For the second time in three nights and the fourth time this year, the Thunder will take on the Suns tonight. It is also the final meeting between these two this year and after a 31 point beat down by Oklahoma City on Friday, most Phoenix fans are probably thankful for that.

Will Rebounding Follow the Turnover Trend?

In their last three games (all wins), the Thunder have compiled turnover percentages of 10.0 percent, 10.4 percent and 7.8 percent. For a club that still ranks 28th in turnover percentage this is great news. But there is still work that the team can do to improve, particularly on the offensive glass.

The Thunder shoot so well that they are not going to have as many chances at offensive rebounds as a lot of teams. Offensive rebounding percentage accounts for that by calculating the number of available offensive boards that a team secures. The league average ORB percentage is 26.8 percent. The Thunder are right under that with a season average of 26.7 percent, but they are also struggling more of late, having eclipsed their own average only once in the last eight games.

Nitpicking or Legitimate Concern?

It might seem hypercritical to single out Oklahoma City’s propensity to get sloppy with the ball or failure to corral offensive boards when the team is still winning. After all, the Thunder have been below average in both of these areas all year and yet still have the second-best record in the Western Conference. All year, I have been pointing out that as long as the Thunder shoot with an effective field goal percentage that is one of the best in the league (currently third at .530) and defend shots as well as anyone (also third with an eFG% of .474 allowed) they do not need to be spectacular in other categories.

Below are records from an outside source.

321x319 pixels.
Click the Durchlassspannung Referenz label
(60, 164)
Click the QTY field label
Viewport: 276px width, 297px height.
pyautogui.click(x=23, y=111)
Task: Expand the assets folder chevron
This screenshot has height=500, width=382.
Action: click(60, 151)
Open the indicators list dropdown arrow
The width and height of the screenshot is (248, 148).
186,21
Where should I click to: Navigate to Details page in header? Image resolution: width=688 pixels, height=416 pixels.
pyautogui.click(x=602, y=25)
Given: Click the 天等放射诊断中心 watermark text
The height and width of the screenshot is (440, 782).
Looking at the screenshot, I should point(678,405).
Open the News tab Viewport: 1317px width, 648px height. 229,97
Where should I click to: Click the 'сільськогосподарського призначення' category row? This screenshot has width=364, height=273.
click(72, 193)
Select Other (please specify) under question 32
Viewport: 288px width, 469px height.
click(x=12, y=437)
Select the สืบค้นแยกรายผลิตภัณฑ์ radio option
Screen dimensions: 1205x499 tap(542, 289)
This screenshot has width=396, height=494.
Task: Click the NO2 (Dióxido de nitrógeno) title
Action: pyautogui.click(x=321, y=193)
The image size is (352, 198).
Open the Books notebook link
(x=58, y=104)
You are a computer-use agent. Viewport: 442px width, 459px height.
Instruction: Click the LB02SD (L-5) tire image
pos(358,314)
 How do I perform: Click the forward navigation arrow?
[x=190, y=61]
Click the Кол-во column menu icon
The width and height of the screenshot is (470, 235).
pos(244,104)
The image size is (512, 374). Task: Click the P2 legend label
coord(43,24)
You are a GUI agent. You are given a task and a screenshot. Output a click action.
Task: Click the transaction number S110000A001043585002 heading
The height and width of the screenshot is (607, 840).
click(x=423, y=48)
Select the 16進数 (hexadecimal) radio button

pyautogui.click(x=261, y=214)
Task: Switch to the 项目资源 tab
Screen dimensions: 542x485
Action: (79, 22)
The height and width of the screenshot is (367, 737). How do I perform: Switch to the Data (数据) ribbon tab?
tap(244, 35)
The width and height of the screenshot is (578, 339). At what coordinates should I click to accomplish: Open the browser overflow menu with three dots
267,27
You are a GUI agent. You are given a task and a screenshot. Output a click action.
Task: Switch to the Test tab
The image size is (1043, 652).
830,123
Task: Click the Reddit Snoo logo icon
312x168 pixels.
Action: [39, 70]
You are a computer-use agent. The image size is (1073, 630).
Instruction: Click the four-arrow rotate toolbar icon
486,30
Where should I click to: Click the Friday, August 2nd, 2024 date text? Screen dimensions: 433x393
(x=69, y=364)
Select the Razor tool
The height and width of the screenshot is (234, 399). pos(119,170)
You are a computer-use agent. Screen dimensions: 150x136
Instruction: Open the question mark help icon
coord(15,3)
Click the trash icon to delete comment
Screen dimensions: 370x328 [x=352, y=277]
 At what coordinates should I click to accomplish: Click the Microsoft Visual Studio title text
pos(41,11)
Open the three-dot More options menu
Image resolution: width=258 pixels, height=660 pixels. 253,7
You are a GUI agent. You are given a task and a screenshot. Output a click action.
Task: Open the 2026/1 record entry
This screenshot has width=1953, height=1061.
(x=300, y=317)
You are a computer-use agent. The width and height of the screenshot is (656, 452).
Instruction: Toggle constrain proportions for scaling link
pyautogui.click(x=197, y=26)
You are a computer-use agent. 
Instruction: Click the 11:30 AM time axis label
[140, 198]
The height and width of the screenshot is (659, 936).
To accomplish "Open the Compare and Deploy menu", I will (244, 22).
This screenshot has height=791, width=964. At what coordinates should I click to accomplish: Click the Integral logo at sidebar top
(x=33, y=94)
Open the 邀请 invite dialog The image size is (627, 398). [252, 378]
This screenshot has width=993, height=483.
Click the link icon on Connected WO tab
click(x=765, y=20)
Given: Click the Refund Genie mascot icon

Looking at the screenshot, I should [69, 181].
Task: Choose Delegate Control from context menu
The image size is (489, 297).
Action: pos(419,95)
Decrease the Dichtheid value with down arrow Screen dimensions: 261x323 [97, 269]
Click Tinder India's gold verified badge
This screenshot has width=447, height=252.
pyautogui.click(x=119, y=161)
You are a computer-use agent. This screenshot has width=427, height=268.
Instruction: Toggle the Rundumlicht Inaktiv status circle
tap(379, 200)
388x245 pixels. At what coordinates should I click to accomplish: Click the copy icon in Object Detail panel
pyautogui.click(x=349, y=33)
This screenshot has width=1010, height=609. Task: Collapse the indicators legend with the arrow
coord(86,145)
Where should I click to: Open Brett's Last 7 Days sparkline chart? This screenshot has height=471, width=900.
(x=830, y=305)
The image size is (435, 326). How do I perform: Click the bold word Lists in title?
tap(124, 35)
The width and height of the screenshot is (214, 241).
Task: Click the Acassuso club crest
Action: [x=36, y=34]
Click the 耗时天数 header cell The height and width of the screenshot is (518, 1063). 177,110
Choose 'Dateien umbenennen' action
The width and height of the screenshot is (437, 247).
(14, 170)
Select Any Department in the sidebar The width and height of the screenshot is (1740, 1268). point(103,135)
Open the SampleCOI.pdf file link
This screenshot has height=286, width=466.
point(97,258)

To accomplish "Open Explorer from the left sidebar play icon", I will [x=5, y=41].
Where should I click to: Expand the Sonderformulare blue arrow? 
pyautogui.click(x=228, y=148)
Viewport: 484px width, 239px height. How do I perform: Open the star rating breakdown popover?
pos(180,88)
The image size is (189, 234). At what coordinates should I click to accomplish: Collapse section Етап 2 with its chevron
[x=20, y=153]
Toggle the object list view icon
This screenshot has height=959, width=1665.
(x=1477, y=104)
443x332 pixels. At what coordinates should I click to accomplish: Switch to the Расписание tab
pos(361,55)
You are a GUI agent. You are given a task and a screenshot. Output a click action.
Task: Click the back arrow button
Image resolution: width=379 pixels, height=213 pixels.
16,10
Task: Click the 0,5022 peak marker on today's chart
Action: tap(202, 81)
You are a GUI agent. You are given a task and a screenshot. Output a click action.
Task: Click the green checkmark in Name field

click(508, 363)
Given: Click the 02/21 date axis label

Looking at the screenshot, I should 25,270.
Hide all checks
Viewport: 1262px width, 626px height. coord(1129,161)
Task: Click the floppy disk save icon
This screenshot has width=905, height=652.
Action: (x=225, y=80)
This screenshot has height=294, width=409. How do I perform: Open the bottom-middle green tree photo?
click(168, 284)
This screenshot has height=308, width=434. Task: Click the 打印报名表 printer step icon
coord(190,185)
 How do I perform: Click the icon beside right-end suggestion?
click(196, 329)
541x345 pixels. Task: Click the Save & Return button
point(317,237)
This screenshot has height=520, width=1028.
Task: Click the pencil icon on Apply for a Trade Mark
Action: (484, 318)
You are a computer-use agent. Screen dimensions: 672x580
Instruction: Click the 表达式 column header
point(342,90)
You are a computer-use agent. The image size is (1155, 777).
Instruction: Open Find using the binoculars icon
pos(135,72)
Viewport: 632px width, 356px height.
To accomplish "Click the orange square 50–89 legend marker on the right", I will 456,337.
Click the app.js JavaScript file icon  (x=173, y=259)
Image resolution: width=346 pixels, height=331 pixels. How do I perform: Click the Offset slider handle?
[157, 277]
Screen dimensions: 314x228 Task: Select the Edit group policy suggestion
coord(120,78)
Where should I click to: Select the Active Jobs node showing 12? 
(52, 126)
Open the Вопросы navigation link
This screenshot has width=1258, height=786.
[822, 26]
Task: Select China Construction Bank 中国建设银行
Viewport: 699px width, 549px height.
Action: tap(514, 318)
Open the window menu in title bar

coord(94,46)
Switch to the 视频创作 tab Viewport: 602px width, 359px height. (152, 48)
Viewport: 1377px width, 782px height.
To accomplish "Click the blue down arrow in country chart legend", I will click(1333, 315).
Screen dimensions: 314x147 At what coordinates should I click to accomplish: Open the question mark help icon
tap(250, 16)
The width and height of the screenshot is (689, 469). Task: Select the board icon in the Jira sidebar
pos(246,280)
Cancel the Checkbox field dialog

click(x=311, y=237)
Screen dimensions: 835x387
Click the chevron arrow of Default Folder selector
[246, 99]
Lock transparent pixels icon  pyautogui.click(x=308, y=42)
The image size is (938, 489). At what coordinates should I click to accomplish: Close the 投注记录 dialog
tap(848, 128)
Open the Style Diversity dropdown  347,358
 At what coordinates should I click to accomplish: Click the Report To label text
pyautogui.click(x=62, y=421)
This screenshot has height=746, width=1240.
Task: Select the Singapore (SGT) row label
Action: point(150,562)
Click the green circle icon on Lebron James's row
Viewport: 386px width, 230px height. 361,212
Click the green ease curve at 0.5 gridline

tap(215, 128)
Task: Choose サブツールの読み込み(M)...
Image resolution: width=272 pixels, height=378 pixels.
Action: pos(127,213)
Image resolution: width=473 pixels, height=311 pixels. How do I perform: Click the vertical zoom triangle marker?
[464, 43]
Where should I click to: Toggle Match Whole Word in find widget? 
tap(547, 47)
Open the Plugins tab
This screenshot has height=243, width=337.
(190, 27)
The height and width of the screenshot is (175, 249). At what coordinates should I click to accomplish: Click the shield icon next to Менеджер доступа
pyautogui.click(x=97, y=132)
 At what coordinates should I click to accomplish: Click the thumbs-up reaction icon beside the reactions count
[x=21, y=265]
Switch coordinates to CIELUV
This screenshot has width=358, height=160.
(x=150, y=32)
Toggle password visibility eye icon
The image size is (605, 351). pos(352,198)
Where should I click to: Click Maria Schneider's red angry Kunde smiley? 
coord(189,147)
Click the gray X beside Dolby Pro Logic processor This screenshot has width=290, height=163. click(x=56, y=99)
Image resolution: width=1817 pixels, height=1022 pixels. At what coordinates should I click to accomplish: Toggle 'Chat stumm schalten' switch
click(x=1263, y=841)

But what happens if they have a couple of off nights in a row? Last year the Thunder rode the exact same strengths to the Finals, shot well below their season average against a tough Miami defense and lost four consecutive games with the Heat outrebounding them in every one. Yes, this year’s team is shooting even better than last year’s team but they are also rebounding worse.

All of this is why it is critical for the Thunder to keep trending in the right direction in the turnover column and to figure out a way to rebound better. We know this team is one of the best in the NBA as it is. But the quest to become the best of the best would be made easier by strengthening some weaknesses.